PROBLEM REQUIREMENTS — Copy out the items below, swapping every "screenshot" for "capture" and changing nothing else. Leave the pictures out.

DATA RECORDS —
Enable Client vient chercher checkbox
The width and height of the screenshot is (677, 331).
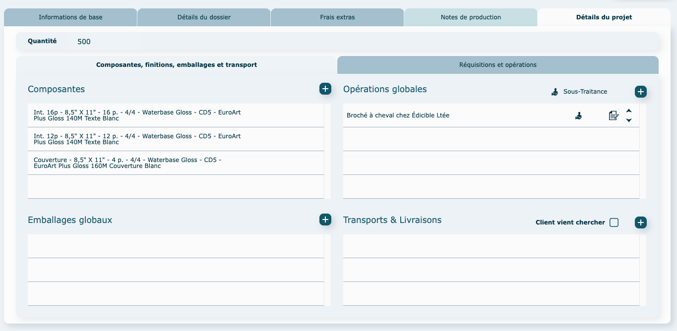click(614, 222)
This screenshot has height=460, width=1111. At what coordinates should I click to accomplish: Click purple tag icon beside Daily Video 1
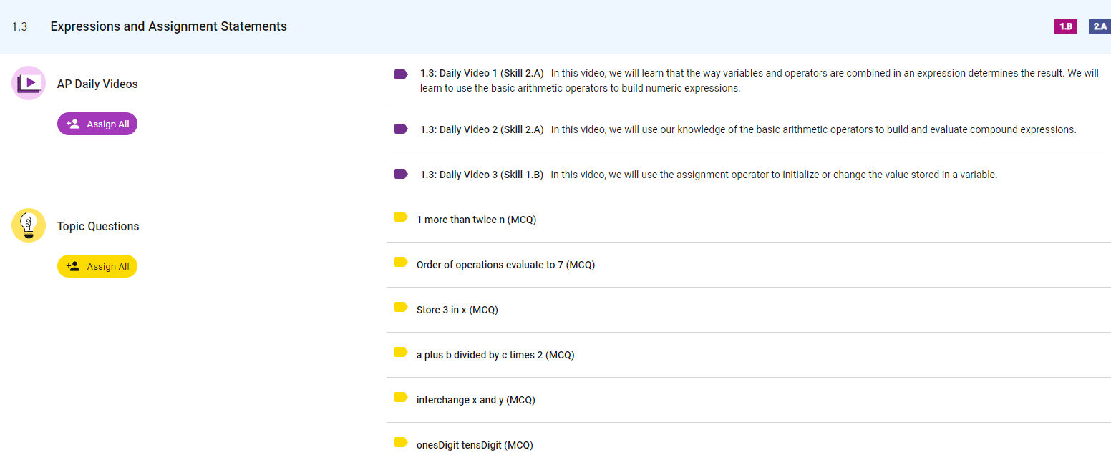401,74
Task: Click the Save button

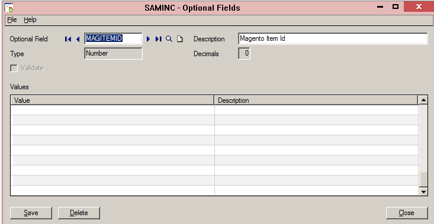Action: pos(31,213)

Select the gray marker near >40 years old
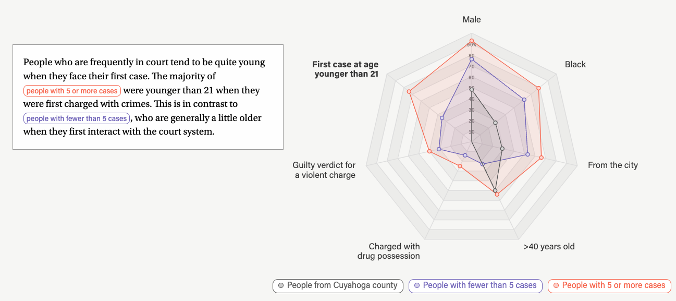[495, 191]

THE COMPLETED TASK —
Enable Client vient chercher checkbox
The width and height of the capture is (677, 331).
click(614, 222)
This capture has height=460, width=1111. At what coordinates should I click to accomplish: Click purple tag icon beside Daily Video 1
401,74
Task: Click the Save button

Action: pos(31,213)

Select the gray marker near >40 years old
[495, 191]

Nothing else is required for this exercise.